Stored data entries
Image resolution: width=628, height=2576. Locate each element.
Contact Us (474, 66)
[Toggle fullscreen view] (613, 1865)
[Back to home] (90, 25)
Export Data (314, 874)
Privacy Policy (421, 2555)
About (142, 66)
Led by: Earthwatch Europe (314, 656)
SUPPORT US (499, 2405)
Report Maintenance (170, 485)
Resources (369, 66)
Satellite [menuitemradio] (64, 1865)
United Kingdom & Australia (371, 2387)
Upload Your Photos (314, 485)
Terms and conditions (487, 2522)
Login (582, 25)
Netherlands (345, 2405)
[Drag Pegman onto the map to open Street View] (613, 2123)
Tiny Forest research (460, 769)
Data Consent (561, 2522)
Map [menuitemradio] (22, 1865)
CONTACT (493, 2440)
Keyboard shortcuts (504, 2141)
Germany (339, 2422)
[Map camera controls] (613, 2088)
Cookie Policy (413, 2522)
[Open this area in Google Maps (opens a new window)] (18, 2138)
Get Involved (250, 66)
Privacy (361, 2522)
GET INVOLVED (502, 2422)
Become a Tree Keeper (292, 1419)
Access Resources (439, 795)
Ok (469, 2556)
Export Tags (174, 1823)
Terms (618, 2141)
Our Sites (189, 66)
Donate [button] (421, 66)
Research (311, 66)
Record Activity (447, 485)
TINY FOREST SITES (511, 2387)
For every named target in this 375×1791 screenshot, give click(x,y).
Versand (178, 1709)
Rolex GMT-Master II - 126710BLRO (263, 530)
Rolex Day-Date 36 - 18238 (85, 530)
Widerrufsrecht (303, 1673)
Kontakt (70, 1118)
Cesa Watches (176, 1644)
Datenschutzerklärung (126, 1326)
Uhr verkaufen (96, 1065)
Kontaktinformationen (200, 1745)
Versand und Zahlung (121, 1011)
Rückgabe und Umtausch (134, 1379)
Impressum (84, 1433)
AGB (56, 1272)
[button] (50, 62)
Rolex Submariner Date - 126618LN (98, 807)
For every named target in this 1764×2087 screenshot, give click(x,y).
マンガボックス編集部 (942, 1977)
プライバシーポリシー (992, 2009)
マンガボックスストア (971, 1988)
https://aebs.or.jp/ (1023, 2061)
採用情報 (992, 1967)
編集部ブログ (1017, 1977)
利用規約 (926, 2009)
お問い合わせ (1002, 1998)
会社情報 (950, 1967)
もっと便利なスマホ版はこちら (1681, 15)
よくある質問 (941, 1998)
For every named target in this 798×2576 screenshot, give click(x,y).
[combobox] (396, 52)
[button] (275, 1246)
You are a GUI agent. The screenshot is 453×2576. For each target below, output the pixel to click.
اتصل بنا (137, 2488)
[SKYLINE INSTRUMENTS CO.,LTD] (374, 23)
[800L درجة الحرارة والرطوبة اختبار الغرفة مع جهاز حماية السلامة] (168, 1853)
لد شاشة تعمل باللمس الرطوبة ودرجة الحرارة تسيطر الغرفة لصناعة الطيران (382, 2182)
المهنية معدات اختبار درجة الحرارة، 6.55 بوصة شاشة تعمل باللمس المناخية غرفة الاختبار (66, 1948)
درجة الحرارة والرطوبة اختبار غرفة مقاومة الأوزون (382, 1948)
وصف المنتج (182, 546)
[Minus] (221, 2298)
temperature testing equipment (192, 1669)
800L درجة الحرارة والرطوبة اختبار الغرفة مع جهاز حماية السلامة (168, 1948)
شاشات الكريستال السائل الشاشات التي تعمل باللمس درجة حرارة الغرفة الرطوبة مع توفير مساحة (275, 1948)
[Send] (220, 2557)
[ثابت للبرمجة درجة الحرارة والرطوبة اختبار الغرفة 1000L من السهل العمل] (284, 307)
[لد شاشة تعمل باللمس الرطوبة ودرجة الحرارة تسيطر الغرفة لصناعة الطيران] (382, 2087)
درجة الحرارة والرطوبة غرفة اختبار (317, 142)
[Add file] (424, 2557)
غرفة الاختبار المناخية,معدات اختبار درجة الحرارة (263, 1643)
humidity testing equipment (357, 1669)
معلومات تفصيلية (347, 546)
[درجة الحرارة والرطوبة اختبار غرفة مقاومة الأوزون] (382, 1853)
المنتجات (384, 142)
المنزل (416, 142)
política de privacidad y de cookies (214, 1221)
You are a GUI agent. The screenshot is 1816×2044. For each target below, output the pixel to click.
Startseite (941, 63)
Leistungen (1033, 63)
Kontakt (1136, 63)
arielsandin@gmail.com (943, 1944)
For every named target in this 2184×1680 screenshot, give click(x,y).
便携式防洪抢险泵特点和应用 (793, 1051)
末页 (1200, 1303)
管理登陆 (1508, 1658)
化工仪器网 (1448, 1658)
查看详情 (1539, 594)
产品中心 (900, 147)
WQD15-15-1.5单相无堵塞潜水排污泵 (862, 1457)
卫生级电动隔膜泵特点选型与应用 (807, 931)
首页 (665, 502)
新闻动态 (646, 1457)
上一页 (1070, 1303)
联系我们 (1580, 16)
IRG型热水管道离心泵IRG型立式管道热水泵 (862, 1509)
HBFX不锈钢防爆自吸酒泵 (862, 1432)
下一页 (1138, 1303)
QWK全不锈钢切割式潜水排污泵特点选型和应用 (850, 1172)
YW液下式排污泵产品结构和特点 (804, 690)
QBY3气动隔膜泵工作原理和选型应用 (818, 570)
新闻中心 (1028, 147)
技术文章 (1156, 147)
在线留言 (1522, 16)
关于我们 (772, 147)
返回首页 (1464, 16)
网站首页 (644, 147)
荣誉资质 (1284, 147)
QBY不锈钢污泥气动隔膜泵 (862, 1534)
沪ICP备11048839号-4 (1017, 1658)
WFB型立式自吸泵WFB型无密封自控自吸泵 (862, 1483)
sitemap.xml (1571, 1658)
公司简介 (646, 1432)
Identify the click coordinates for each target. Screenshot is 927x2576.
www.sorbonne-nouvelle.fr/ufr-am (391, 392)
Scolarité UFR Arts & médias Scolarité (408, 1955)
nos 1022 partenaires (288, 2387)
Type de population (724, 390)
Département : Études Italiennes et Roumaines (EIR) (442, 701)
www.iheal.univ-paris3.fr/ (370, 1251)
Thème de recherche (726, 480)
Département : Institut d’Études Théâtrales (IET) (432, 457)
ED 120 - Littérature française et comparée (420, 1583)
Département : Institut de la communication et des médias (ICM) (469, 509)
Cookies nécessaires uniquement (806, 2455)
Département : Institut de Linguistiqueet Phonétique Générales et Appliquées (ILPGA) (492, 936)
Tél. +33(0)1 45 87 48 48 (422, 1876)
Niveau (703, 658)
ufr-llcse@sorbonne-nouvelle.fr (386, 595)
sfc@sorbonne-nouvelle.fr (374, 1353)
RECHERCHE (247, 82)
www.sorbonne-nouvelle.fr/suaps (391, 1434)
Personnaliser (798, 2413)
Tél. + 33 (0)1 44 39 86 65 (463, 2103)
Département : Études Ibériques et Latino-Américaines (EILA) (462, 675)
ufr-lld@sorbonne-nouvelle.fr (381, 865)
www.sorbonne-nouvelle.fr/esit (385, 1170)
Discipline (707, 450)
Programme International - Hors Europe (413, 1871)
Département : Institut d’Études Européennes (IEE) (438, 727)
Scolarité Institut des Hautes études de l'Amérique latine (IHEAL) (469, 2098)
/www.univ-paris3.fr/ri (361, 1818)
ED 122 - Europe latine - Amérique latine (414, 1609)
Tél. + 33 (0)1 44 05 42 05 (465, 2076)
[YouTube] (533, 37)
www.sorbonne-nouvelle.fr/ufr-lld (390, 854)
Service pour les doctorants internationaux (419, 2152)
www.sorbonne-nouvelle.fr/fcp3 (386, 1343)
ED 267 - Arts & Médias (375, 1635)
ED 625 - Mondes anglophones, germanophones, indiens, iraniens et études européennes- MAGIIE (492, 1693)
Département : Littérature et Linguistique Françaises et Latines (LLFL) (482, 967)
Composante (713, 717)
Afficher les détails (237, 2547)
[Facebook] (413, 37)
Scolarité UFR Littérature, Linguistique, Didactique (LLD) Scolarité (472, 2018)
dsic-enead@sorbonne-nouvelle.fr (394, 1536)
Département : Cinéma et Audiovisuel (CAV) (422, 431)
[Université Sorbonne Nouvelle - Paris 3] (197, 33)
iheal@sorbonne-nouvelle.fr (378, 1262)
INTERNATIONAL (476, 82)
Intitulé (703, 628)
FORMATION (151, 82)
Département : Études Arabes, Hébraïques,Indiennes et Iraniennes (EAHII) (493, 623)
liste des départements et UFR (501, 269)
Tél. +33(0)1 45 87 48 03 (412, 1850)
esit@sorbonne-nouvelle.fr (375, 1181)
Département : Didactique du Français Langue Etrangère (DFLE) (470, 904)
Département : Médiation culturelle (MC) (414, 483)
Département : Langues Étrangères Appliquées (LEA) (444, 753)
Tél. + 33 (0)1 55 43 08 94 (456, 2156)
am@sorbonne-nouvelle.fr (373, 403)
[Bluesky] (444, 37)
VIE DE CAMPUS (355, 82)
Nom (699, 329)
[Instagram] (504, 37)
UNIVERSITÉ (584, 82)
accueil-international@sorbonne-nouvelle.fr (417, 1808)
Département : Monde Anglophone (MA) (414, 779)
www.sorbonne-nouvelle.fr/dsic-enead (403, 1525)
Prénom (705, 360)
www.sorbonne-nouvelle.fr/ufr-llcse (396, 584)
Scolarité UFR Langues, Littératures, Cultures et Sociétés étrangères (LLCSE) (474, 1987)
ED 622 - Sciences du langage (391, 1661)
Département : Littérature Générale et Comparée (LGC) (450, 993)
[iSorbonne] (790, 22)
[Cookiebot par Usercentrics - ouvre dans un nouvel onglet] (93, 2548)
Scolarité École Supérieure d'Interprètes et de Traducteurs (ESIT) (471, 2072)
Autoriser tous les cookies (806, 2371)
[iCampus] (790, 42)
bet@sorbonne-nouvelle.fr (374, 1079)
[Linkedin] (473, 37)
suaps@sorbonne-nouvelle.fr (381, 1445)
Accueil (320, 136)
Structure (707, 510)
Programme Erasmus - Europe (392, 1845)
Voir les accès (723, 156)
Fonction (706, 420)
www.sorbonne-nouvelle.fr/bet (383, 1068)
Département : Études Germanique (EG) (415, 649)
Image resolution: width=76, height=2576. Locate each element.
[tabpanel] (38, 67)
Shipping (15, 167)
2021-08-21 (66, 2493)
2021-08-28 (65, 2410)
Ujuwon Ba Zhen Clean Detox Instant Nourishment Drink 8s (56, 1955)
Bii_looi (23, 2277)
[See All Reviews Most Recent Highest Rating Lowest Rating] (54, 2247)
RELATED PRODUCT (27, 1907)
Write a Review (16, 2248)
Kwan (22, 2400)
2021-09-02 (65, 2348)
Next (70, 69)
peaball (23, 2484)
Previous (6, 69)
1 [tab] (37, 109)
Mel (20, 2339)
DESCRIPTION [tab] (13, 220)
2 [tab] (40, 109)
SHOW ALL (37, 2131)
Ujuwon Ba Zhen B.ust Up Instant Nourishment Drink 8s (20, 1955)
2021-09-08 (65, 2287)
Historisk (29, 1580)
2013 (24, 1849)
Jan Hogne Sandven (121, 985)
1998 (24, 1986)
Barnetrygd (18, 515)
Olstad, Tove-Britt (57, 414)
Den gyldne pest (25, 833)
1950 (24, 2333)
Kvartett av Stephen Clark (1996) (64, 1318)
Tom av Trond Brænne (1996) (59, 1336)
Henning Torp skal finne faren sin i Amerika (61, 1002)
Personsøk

### What you will do
Return every line above in which the string "menuitemradio" occurs.

### Output for this task
Satellite [menuitemradio] (64, 1865)
Map [menuitemradio] (22, 1865)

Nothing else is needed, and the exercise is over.